What is the difference between Jobber + QB and Housecall Pro replacing QB?
Jobber + QuickBooks keeps the best accounting platform and adds field service on top — invoices and payments sync both directions. Housecall Pro tries to replace QuickBooks with its own built-in invoicing, payments, and basic accounting. Jobber + QB wins when your CPA matters and your books need real accounting. Housecall Pro wins when you want one platform, one login, one bill, and your accounting needs are simple.
Why would a contractor pick Contractor Foreman over Jobber for QB replacement?
Contractor Foreman is built for project-based work — change orders, daily logs, detailed job costing, safety tracking, multi-week schedules. Jobber is built for service-call work — short visits, route optimization, one-off invoices. If you do remodels, builds, or any work where you track costs against a specific project budget, Contractor Foreman fits better. If you do service calls, Jobber fits better. Same price, different shapes.

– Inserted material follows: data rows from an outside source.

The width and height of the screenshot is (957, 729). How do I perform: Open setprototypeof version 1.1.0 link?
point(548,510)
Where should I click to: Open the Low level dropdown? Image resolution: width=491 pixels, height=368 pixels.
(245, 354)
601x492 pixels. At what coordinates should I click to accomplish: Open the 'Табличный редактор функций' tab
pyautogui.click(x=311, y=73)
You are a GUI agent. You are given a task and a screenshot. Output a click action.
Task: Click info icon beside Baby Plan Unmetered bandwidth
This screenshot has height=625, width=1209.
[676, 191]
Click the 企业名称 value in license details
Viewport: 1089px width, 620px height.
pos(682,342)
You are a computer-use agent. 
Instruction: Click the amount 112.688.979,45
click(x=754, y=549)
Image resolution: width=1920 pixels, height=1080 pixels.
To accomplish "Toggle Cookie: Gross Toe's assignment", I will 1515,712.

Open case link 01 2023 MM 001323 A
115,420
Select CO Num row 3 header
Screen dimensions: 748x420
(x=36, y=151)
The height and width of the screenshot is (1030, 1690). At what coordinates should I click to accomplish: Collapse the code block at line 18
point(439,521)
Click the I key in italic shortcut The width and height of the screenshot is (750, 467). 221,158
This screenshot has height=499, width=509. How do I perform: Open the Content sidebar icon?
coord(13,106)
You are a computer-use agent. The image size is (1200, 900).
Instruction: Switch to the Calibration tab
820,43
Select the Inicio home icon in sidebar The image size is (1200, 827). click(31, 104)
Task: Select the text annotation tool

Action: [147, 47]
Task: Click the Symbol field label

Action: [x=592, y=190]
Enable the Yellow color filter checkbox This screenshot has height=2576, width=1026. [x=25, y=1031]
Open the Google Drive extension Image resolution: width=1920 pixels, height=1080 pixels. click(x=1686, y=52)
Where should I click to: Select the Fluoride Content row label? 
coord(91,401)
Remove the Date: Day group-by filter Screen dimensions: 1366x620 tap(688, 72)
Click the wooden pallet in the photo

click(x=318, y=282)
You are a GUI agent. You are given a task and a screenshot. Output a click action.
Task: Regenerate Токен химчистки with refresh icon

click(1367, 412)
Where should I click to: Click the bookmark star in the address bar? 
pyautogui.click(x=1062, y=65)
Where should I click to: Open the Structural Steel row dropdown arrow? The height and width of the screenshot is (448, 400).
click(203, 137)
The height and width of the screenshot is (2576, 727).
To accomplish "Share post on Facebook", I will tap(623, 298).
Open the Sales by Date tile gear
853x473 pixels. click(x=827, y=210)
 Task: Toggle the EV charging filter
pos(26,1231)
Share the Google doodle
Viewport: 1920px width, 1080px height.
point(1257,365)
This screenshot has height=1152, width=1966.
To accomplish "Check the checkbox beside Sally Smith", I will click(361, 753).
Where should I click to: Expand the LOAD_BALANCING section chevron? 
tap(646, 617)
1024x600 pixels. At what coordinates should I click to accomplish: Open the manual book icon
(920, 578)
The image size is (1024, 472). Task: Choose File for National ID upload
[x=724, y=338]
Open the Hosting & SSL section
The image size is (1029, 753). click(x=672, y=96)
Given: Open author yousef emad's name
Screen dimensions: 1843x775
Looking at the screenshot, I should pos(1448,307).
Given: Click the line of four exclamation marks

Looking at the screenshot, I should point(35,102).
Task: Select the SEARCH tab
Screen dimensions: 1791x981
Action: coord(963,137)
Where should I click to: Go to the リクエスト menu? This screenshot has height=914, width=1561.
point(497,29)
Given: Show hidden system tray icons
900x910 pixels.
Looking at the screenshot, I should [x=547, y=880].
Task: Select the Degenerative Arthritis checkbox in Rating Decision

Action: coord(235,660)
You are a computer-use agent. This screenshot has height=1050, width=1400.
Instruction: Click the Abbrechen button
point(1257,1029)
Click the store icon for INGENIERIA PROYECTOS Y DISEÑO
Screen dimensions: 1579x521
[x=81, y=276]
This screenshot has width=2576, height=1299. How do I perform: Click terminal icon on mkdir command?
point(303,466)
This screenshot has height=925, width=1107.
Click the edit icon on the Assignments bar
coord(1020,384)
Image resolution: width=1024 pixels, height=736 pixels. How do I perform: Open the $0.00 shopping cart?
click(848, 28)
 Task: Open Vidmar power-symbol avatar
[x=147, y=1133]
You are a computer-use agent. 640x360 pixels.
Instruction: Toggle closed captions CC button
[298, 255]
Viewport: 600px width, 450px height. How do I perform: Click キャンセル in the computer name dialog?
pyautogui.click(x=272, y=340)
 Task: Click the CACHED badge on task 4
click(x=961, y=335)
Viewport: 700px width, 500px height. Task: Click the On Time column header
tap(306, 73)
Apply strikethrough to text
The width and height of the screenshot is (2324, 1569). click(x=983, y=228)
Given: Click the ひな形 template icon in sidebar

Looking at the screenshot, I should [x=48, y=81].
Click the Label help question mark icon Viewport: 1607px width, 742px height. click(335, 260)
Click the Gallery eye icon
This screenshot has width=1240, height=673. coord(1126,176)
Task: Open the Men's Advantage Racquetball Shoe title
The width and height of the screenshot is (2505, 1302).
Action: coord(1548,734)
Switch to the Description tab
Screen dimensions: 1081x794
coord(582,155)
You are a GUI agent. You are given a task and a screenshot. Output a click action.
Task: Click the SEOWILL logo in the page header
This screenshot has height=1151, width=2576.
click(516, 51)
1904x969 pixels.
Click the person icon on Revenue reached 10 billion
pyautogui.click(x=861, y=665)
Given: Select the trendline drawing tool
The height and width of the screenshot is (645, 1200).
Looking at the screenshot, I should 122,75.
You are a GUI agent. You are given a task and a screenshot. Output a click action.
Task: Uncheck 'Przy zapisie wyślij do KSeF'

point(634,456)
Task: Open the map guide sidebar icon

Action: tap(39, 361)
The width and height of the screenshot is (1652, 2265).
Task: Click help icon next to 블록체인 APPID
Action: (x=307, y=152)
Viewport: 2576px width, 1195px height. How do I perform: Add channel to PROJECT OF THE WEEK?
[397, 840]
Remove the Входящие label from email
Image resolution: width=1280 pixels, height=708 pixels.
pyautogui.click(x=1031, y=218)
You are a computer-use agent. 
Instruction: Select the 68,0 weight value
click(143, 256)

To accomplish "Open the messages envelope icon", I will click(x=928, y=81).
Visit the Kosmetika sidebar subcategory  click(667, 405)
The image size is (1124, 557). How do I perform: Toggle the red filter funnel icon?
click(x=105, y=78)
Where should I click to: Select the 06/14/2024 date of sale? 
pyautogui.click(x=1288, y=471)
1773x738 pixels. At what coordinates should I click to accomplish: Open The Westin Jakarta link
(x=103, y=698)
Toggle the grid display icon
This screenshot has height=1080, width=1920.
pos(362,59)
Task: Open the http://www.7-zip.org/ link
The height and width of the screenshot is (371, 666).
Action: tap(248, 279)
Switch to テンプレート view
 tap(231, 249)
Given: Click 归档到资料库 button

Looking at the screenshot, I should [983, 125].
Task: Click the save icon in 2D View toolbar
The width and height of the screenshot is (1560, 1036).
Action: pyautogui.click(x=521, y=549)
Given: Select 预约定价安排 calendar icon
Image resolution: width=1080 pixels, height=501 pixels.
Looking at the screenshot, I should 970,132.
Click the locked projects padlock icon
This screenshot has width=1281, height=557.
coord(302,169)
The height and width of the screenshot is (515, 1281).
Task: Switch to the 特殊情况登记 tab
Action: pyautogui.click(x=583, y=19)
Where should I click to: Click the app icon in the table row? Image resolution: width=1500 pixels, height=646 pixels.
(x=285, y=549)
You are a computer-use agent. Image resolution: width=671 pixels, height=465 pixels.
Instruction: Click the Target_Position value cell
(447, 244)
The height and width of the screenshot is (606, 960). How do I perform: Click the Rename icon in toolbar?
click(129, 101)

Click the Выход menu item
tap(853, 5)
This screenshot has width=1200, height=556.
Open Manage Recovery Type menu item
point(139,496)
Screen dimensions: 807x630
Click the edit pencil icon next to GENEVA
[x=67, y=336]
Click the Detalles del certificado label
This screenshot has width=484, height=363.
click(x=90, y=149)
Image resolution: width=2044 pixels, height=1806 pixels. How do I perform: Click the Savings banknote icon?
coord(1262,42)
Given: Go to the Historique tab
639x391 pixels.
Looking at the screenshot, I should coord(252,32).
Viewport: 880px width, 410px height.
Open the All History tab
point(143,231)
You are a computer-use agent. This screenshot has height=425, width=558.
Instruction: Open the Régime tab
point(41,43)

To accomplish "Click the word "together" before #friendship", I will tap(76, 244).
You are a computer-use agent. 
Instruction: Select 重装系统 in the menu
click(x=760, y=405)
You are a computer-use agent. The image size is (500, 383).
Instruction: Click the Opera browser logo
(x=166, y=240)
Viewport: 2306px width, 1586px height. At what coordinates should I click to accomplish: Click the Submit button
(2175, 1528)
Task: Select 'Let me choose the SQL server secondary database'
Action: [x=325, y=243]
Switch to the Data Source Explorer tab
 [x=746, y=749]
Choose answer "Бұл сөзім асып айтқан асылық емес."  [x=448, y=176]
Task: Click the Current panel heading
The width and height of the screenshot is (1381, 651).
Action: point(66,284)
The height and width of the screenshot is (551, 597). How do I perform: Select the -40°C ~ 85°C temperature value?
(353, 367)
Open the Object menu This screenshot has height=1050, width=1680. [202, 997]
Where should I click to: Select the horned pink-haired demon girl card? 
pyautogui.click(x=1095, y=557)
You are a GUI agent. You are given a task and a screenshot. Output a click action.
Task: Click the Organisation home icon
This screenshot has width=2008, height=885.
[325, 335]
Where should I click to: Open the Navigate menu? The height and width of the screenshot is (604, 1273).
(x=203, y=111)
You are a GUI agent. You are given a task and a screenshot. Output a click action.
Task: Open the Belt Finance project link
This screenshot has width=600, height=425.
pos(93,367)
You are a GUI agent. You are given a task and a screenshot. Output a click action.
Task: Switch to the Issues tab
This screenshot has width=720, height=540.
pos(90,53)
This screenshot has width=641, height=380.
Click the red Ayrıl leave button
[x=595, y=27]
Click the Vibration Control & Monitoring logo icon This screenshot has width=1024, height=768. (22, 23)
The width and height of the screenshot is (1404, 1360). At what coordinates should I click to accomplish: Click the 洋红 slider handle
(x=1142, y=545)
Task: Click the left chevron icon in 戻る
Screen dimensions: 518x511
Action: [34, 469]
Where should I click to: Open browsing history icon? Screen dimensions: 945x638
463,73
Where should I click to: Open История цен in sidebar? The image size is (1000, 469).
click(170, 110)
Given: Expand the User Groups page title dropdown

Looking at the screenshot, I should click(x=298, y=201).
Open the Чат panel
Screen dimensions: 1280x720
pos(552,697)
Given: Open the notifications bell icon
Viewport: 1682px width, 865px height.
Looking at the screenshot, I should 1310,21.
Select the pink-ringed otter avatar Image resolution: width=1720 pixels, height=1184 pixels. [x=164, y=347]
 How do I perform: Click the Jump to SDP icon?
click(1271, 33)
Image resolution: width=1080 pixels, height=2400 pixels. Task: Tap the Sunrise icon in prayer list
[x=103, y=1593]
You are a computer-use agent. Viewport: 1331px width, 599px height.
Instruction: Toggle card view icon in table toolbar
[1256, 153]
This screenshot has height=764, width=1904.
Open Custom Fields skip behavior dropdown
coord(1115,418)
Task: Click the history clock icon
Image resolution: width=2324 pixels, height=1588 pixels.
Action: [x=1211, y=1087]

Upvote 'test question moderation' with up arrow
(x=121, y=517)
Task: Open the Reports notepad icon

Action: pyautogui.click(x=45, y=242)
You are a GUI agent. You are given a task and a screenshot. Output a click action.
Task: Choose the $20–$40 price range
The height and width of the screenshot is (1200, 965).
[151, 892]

When should I just stay on QuickBooks and ignore all of these?
Stay on QuickBooks if your CPA is set up around it, your team has years of historical data and reports built in QB, you use QuickBooks Payroll, or your accounting needs are deep enough that no field service tool can match it. In those cases, the smart move is to add a field service tool with two-way QB sync (Jobber or Contractor Foreman) rather than migrate. Migration costs more than most contractors expect.